--- SUPPLIED MATERIAL ---

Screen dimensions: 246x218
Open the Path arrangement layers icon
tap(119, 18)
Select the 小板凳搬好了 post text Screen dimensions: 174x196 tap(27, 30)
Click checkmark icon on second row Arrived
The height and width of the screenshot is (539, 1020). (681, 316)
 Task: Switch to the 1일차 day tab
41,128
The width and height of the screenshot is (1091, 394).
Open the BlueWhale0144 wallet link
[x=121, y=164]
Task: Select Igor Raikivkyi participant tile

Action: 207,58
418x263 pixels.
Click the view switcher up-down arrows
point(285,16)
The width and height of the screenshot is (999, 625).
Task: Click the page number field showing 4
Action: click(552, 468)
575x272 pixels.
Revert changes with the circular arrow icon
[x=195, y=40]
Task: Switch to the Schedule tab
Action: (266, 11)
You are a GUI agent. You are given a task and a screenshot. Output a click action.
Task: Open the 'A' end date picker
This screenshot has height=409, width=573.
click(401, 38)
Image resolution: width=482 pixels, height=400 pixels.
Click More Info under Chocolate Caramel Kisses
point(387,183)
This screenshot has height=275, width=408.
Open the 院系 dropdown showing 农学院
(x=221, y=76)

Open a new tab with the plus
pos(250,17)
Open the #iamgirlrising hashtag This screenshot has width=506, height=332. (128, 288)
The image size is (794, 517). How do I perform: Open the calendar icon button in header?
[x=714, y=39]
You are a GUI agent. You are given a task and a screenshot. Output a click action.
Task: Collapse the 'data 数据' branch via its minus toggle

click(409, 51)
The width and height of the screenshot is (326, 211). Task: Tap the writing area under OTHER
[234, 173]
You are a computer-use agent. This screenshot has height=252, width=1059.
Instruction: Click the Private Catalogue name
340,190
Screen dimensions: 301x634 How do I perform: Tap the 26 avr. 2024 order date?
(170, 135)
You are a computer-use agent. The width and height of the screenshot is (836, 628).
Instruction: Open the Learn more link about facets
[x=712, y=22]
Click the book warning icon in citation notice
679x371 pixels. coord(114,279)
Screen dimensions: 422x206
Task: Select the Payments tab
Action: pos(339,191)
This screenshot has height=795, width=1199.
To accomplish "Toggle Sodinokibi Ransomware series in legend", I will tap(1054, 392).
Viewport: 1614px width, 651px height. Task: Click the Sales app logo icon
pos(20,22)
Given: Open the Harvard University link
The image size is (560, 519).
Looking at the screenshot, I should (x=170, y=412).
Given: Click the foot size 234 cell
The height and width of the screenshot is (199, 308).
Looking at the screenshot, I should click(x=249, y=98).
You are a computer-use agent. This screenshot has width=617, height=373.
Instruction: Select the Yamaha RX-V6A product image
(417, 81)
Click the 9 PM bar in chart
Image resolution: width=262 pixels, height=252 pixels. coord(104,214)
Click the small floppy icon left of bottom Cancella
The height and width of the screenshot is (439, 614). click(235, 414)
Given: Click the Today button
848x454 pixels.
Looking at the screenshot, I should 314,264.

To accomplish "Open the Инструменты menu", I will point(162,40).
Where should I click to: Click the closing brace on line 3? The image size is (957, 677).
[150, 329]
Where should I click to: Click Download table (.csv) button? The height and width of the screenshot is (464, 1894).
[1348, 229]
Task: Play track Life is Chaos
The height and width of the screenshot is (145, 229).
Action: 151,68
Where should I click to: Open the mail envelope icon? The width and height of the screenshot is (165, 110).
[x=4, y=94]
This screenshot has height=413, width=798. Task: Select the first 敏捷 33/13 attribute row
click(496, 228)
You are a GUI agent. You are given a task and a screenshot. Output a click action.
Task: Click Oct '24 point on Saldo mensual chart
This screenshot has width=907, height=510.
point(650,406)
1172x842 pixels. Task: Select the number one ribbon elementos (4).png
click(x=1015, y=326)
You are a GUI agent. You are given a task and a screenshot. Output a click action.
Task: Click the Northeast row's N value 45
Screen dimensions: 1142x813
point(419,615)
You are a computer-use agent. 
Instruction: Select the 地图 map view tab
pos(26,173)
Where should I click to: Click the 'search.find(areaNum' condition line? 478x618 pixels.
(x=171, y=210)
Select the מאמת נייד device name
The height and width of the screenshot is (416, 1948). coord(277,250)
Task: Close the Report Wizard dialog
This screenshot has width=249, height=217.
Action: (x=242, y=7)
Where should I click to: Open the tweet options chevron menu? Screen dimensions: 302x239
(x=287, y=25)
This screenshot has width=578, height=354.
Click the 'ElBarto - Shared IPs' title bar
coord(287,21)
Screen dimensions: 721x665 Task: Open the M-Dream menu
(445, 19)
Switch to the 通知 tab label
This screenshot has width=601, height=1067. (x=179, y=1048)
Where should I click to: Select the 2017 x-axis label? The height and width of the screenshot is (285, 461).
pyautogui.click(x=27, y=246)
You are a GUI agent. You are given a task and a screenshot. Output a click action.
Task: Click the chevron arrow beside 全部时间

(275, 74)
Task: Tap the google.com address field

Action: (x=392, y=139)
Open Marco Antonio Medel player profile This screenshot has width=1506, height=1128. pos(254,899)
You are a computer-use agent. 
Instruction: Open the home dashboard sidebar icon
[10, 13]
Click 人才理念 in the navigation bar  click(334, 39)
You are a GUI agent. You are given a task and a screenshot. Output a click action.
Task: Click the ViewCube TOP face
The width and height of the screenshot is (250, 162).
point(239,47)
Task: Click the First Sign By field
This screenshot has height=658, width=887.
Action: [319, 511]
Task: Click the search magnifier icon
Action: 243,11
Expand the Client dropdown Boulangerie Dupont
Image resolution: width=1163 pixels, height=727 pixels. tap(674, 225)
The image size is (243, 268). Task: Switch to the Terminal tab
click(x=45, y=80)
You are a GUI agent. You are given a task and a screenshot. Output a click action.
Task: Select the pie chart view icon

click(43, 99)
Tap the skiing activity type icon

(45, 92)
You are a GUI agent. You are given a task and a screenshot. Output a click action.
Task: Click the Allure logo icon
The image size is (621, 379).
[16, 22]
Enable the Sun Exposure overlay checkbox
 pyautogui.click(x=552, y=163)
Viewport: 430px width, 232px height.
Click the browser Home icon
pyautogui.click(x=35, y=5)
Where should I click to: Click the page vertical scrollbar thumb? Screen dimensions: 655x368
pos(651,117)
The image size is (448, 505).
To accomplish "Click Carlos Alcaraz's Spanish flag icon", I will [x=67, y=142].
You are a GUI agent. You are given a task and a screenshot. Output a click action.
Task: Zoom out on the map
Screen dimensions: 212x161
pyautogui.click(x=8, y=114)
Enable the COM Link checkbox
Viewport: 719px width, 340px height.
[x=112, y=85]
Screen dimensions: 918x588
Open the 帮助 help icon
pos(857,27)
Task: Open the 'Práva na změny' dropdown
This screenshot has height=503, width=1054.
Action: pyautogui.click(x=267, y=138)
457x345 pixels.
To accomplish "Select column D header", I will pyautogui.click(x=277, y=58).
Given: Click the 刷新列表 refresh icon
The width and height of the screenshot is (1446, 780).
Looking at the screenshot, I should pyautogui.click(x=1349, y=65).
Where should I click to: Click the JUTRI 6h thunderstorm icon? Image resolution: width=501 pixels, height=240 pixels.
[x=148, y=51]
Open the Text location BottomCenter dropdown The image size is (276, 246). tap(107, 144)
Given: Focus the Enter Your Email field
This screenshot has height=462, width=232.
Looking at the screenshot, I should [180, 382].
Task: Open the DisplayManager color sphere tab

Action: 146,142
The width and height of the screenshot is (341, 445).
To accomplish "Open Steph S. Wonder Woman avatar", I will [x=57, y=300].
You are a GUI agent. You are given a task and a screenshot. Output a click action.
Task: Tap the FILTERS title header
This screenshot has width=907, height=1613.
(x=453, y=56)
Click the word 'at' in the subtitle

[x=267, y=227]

---

- PROBLEM DESCRIPTION -
When you answer, repeat every record exactly, omitting nothing.

- SOLUTION BELOW -
Screen dimensions: 246x218
Open the Path arrangement layers icon
tap(119, 18)
Select the 小板凳搬好了 post text Screen dimensions: 174x196 tap(27, 30)
Click checkmark icon on second row Arrived
The height and width of the screenshot is (539, 1020). (681, 316)
 Task: Switch to the 1일차 day tab
41,128
The width and height of the screenshot is (1091, 394).
Open the BlueWhale0144 wallet link
[x=121, y=164]
Task: Select Igor Raikivkyi participant tile

Action: 207,58
418x263 pixels.
Click the view switcher up-down arrows
point(285,16)
The width and height of the screenshot is (999, 625).
Task: Click the page number field showing 4
Action: click(552, 468)
575x272 pixels.
Revert changes with the circular arrow icon
[x=195, y=40]
Task: Switch to the Schedule tab
Action: (266, 11)
You are a GUI agent. You are given a task and a screenshot. Output a click action.
Task: Open the 'A' end date picker
This screenshot has height=409, width=573.
click(401, 38)
Image resolution: width=482 pixels, height=400 pixels.
Click More Info under Chocolate Caramel Kisses
point(387,183)
This screenshot has height=275, width=408.
Open the 院系 dropdown showing 农学院
(x=221, y=76)

Open a new tab with the plus
pos(250,17)
Open the #iamgirlrising hashtag This screenshot has width=506, height=332. (128, 288)
The image size is (794, 517). How do I perform: Open the calendar icon button in header?
[x=714, y=39]
You are a GUI agent. You are given a task and a screenshot. Output a click action.
Task: Collapse the 'data 数据' branch via its minus toggle

click(409, 51)
The width and height of the screenshot is (326, 211). Task: Tap the writing area under OTHER
[234, 173]
You are a computer-use agent. This screenshot has height=252, width=1059.
Instruction: Click the Private Catalogue name
340,190
Screen dimensions: 301x634 How do I perform: Tap the 26 avr. 2024 order date?
(170, 135)
You are a computer-use agent. The width and height of the screenshot is (836, 628).
Instruction: Open the Learn more link about facets
[x=712, y=22]
Click the book warning icon in citation notice
679x371 pixels. coord(114,279)
Screen dimensions: 422x206
Task: Select the Payments tab
Action: pos(339,191)
This screenshot has height=795, width=1199.
To accomplish "Toggle Sodinokibi Ransomware series in legend", I will tap(1054, 392).
Viewport: 1614px width, 651px height. Task: Click the Sales app logo icon
pos(20,22)
Given: Open the Harvard University link
The image size is (560, 519).
Looking at the screenshot, I should (x=170, y=412).
Given: Click the foot size 234 cell
The height and width of the screenshot is (199, 308).
Looking at the screenshot, I should click(x=249, y=98).
You are a computer-use agent. This screenshot has width=617, height=373.
Instruction: Select the Yamaha RX-V6A product image
(417, 81)
Click the 9 PM bar in chart
Image resolution: width=262 pixels, height=252 pixels. coord(104,214)
Click the small floppy icon left of bottom Cancella
The height and width of the screenshot is (439, 614). click(235, 414)
Given: Click the Today button
848x454 pixels.
Looking at the screenshot, I should 314,264.

To accomplish "Open the Инструменты menu", I will point(162,40).
Where should I click to: Click the closing brace on line 3? The image size is (957, 677).
[150, 329]
Where should I click to: Click Download table (.csv) button? The height and width of the screenshot is (464, 1894).
[1348, 229]
Task: Play track Life is Chaos
The height and width of the screenshot is (145, 229).
Action: 151,68
Where should I click to: Open the mail envelope icon? The width and height of the screenshot is (165, 110).
[x=4, y=94]
This screenshot has height=413, width=798. Task: Select the first 敏捷 33/13 attribute row
click(496, 228)
You are a GUI agent. You are given a task and a screenshot. Output a click action.
Task: Click Oct '24 point on Saldo mensual chart
This screenshot has width=907, height=510.
point(650,406)
1172x842 pixels. Task: Select the number one ribbon elementos (4).png
click(x=1015, y=326)
You are a GUI agent. You are given a task and a screenshot. Output a click action.
Task: Click the Northeast row's N value 45
Screen dimensions: 1142x813
point(419,615)
You are a computer-use agent. 
Instruction: Select the 地图 map view tab
pos(26,173)
Where should I click to: Click the 'search.find(areaNum' condition line? 478x618 pixels.
(x=171, y=210)
Select the מאמת נייד device name
The height and width of the screenshot is (416, 1948). coord(277,250)
Task: Close the Report Wizard dialog
This screenshot has width=249, height=217.
Action: (x=242, y=7)
Where should I click to: Open the tweet options chevron menu? Screen dimensions: 302x239
(x=287, y=25)
This screenshot has width=578, height=354.
Click the 'ElBarto - Shared IPs' title bar
coord(287,21)
Screen dimensions: 721x665 Task: Open the M-Dream menu
(445, 19)
Switch to the 通知 tab label
This screenshot has width=601, height=1067. (x=179, y=1048)
Where should I click to: Select the 2017 x-axis label? The height and width of the screenshot is (285, 461).
pyautogui.click(x=27, y=246)
You are a GUI agent. You are given a task and a screenshot. Output a click action.
Task: Click the chevron arrow beside 全部时间

(275, 74)
Task: Tap the google.com address field

Action: (x=392, y=139)
Open Marco Antonio Medel player profile This screenshot has width=1506, height=1128. pos(254,899)
You are a computer-use agent. 
Instruction: Open the home dashboard sidebar icon
[10, 13]
Click 人才理念 in the navigation bar  click(334, 39)
You are a GUI agent. You are given a task and a screenshot. Output a click action.
Task: Click the ViewCube TOP face
The width and height of the screenshot is (250, 162).
point(239,47)
Task: Click the First Sign By field
This screenshot has height=658, width=887.
Action: [319, 511]
Task: Click the search magnifier icon
Action: 243,11
Expand the Client dropdown Boulangerie Dupont
Image resolution: width=1163 pixels, height=727 pixels. tap(674, 225)
The image size is (243, 268). Task: Switch to the Terminal tab
click(x=45, y=80)
You are a GUI agent. You are given a task and a screenshot. Output a click action.
Task: Select the pie chart view icon

click(43, 99)
Tap the skiing activity type icon

(45, 92)
You are a GUI agent. You are given a task and a screenshot. Output a click action.
Task: Click the Allure logo icon
The image size is (621, 379).
[16, 22]
Enable the Sun Exposure overlay checkbox
 pyautogui.click(x=552, y=163)
Viewport: 430px width, 232px height.
Click the browser Home icon
pyautogui.click(x=35, y=5)
Where should I click to: Click the page vertical scrollbar thumb? Screen dimensions: 655x368
pos(651,117)
The image size is (448, 505).
To accomplish "Click Carlos Alcaraz's Spanish flag icon", I will [x=67, y=142].
You are a GUI agent. You are given a task and a screenshot. Output a click action.
Task: Zoom out on the map
Screen dimensions: 212x161
pyautogui.click(x=8, y=114)
Enable the COM Link checkbox
Viewport: 719px width, 340px height.
[x=112, y=85]
Screen dimensions: 918x588
Open the 帮助 help icon
pos(857,27)
Task: Open the 'Práva na změny' dropdown
This screenshot has height=503, width=1054.
Action: pyautogui.click(x=267, y=138)
457x345 pixels.
To accomplish "Select column D header", I will pyautogui.click(x=277, y=58).
Given: Click the 刷新列表 refresh icon
The width and height of the screenshot is (1446, 780).
Looking at the screenshot, I should pyautogui.click(x=1349, y=65).
Where should I click to: Click the JUTRI 6h thunderstorm icon? Image resolution: width=501 pixels, height=240 pixels.
[x=148, y=51]
Open the Text location BottomCenter dropdown The image size is (276, 246). tap(107, 144)
Given: Focus the Enter Your Email field
This screenshot has height=462, width=232.
Looking at the screenshot, I should [180, 382].
Task: Open the DisplayManager color sphere tab

Action: 146,142
The width and height of the screenshot is (341, 445).
To accomplish "Open Steph S. Wonder Woman avatar", I will [x=57, y=300].
You are a GUI agent. You are given a task and a screenshot. Output a click action.
Task: Tap the FILTERS title header
This screenshot has width=907, height=1613.
(x=453, y=56)
Click the word 'at' in the subtitle

[x=267, y=227]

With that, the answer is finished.